Obese and overweight individuals are often criticized for laziness or a lack of willpower to exercise, Taubes argues, and encouraged to maintain an "energy balance" that focuses on calorie intake and calorie output. But that focus on energy balance, he says, is "nonsense."
The problem, Taubes explains, is that a calorie burned while jogging is equal to a calorie burned while sleeping. But a calorie ingested from a food high in fiber and other beneficial substances is absorbed by the body in different ways from the calories in processed food and sugary sodas.
The film also looks at how sugar consumption has increased in the past 30 years, partly due to a growing market of diet and low-calorie foods that boast a lower caloric content while maintaining — or even increasing — the amount of sugar or sugar-like substances.
"Sugar is poison," Robert Lustig, a pediatric endocrinologist at the University of California, is quoted as saying in the film.
Efforts to regulate the food industry are frequently met with pushback from lobbying groups and criticisms of nanny state governance, the film argues. But in one scene, pediatrician Harvey Kapp suggests that if the rise in obesity, diabetes, heart disease and other dietary illnesses were the result of meddling from a foreign nation, lawmakers would leap to counter the attack.
"We’d probably go to war," Kapp says. "We would defend our families, so why do we accept this from our country?"
Following up on the comparison to cigarettes, the film argues that the solutions lie in the lessons learned from the government's protracted battle with Big Tobacco. "Fed Up" rhetorically asks what effect there could be if warning labels were required on soda bottles, if fast food were banned from schools, and if media advertising were required to balance a commercial for candy bars with a plug for brocoli.
"We've got to change the diet of America," former President Bill Clinton says in the film. "We've got to change the way we produce and consume food."
Kim Yutani, a programmer for Sundance, described the film as a "must-include" and said there was essentially a unanimous agreement on its selection. She said the film's power is its potential to change a viewer's behavior and added that it prompted her to alter her eating habits.
"It was one of the most powerful documentaries we saw all season," Yutani said. "I think anybody who watches it will have a hard time not being affected by it."

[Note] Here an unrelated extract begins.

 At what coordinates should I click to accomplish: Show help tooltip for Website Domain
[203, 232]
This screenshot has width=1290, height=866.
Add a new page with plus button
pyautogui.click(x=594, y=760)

Cody said "Fed Up" was a natural fit for the student screening program, which also includes documentaries on the Vietnam War and Internet addiction, as well as a narrative feature from Spain.
"It's just nice to show students there are options out there other than the big Hollywood blockbuster, that there are different ways of telling stories," she said.
Fielding a question on why the government has been slow to react to the obesity crisis, Lazarte told the Ecker Hill students that their voice as the youths of the United States has even more power than the experts quoted in the film.
"If you guys start speaking up and tell your schools, your teachers, your principal that ‘we don’t want it,’ that’s the first step," he said. "Now that you’re armed with the information you have from the film, there’s so much more you can do with that."